The argument against NATO enlargement is stuck in the 1990s. New members are not liabilities that need defending. They are bringing military capability, industrial capacity, and strategic thinking that the alliance desperately needs.
The debate over whether to let more countries into NATO has been dominated for years by a single question: does expansion provoke Russia? President Donald Trump answers yes, arguing enlargement caused the invasion of Ukraine and insisting Kyiv will not join “on his watch.” Even strong Ukraine supporters now concede its path to membership is effectively blocked.
But the question misses what has changed. NATO’s newest members, Sweden and Finland, are not asking to be rescued. They are helping redefine what a stronger alliance looks like.
What the New Members Bring
Sweden is expected to spend 2.8 percent of GDP on defense in 2026, Finland 2.5 percent. Both are on track to exceed 3 percent by the end of the decade. These front-line states live closest to the Russian threat and are investing most heavily in military capability.
They also bring cutting-edge defense industries. Sweden Ballistics, founded by a fintech entrepreneur, is building a weapons-grade TNT factory scheduled to begin production in 2028. It will double the number of major factories producing NATO-grade TNT in Europe. The only comparable plant, Nitro-Chem in Poland, is already struggling to meet demand, and much of its output is exported to the United States.
Nordic Air Defense, whose board includes former Swedish foreign minister Tobias Billstrom, is developing the Krueger interceptor, a low-cost autonomous drone designed to destroy Iranian Shahed drones at a fraction of the cost of conventional air defense systems like Patriots.
“When Iran began launching Shaheds at targets across the Middle East, we saw Gulf states burn through stockpiles of expensive Patriots to take down something that costs a fraction of the price,” Billstrom said. “This is not sustainable in a world where aggressors can send hundreds or thousands of these at once.”

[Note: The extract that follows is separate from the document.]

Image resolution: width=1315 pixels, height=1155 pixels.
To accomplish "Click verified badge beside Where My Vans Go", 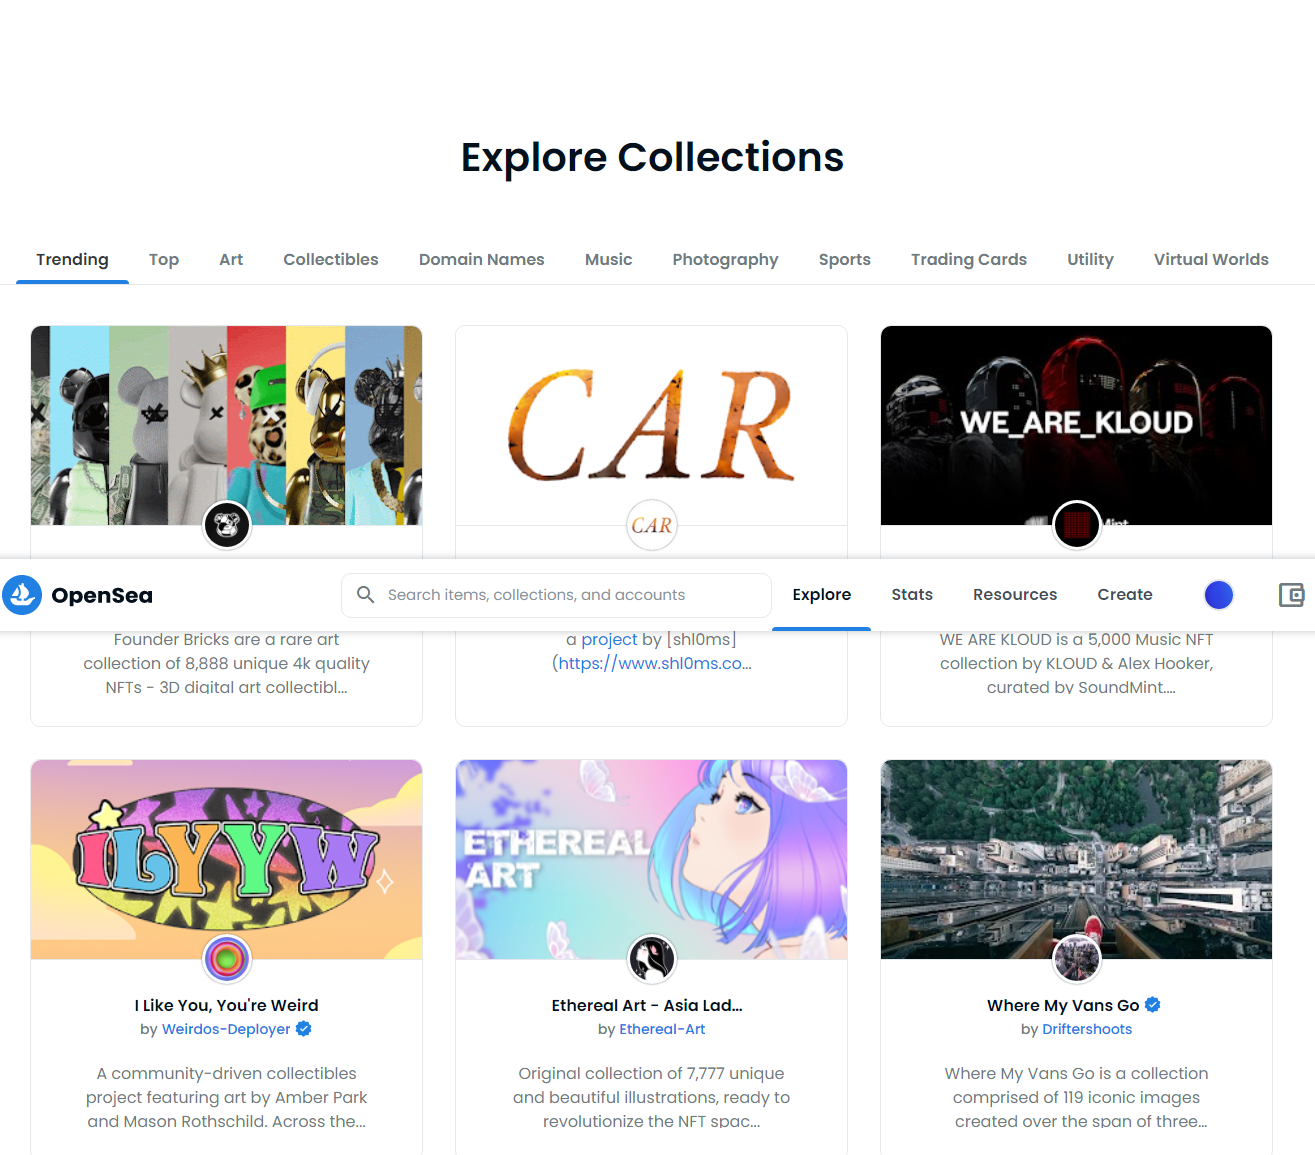I will click(x=1153, y=1005).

The interceptor has been successfully demonstrated outside Stockholm and is already being tested in Ukraine.
A ‘Total Defense’ Culture
Nordic and Baltic states maintained a “total defense” culture throughout the post-Cold War period, military planning integrated with civilian society, trained reservists, conversion of civilian production lines, redirection of commercial tech companies to provide intelligence and cyber support.
This is not theory. It is the operating model of countries that never stopped preparing for a major European land war. They maintained it while Western European allies cut budgets and assumed peace was permanent. Now that model is shaping NATO’s future rather than merely joining it.

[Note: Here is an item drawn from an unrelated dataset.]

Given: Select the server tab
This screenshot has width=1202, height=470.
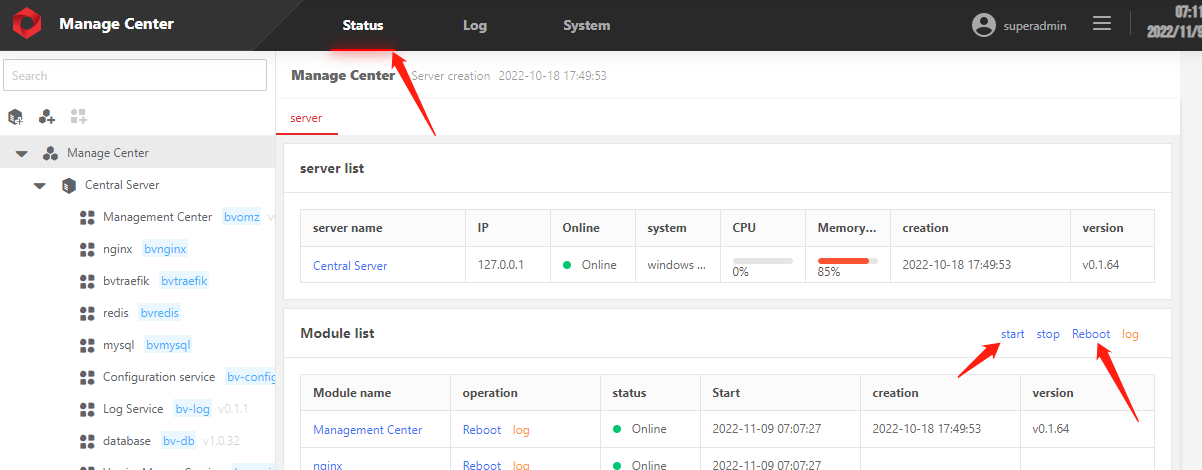Looking at the screenshot, I should (306, 118).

Keir Giles, a European security expert, put it plainly: “For the front-line states, the discussion is not theoretical but existential. The immediacy of the threat, and procurement systems that are more agile and fit for purpose, allow the Nordic and Baltic states to make faster progress than some of their hidebound counterparts west of Warsaw.”
Ukraine as the Wild Card
The argument for keeping Ukraine out of NATO rests on the idea that membership would trigger a direct conflict with Russia. But Ukraine has become the world’s leading laboratory for drone warfare, attracting defense firms and governments. Its battlefield experience, combined and integrated into NATO planning, would be the alliance’s single most valuable operational asset.
Every day Ukraine fights, it generates lessons the alliance cannot afford to ignore. Keeping Ukraine out because of Russian objections means letting Moscow veto the alliance’s most important source of combat innovation.
Trump’s most legitimate criticism of NATO, that too many European allies neglect defense, is undermined by the fact that the newest members are the most serious contributors. If the goal is a Europe that carries more of its own defense burden, enlargement is part of the solution, not the problem.
As Foreign Policy noted: “Enlargement is no longer simply about extending Article 5 to new territory. It has become one of the alliance’s most effective ways of renewing its military culture, industrial capacity, and strategic thinking.”